You can also use social media as a way for your players to connect with you and each other. After winning games or on trips, players love tweeting about their team and sharing photos as well! It’s a fun way to keep your friends and family updated about what’s going on with your team, and a positive way of using social media as they are able to show that they are enjoying their experiences on the team. Using social media to boost team morale and game attendance is a great idea, and encouraging your players to invite their friends to watch big games and cheer on the team allows you both to be on the same page.

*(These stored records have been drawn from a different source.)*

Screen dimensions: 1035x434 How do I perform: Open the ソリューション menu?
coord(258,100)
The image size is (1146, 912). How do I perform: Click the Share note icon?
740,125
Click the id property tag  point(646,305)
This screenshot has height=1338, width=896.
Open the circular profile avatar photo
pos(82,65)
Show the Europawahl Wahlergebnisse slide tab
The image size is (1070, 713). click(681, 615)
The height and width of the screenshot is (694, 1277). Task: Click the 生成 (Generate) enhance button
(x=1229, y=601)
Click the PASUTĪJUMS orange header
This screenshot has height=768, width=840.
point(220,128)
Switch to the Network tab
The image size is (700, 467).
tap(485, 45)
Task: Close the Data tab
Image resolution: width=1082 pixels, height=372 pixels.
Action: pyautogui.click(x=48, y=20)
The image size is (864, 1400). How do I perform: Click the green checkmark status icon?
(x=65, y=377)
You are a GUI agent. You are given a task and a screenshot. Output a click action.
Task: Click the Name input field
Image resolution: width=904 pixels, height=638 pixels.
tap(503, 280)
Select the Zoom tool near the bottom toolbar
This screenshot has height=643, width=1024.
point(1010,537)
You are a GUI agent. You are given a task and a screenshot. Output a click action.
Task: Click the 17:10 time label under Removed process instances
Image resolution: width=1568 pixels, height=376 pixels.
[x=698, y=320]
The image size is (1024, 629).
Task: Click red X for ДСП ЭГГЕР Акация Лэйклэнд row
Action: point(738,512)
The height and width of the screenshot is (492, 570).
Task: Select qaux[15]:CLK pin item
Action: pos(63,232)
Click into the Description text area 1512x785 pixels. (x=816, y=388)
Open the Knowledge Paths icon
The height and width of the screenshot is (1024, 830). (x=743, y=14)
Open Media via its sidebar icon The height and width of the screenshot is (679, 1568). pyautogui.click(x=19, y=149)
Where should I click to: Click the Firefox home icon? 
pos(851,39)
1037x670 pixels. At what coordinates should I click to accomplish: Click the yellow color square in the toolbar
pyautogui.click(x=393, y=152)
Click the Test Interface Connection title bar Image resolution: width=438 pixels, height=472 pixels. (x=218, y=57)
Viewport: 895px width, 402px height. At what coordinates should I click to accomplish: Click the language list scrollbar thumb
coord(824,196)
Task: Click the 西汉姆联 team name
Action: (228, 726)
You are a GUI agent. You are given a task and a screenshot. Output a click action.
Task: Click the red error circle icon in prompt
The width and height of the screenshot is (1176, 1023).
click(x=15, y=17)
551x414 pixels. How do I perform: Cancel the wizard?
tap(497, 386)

Allow your players to have the opportunity to post about the things that matter to them and share memories they enjoy, but also stress the importance of respecting themselves and their teammates in what they do. Sometimes tweeting at your players can be fun. I’ve enjoyed seeing replies from coaches in the past, and I enjoy seeing coaches interact with their players as well. The interactions don’t have to be frequent, it could simply be taking a picture of your team during workouts and tagging them in the post. Social networks can be the common ground between players and coaches off the field. Social media can be a fun and fruitful experience when used in a positive manner, and can lead to lots of great places along the way!

Thank you, IWLCA, for allowing me to share my thoughts on social media and how coaches can use it to connect with their players and assist them in making sure they have a platform to be themselves without the risk of losing any of their privileges.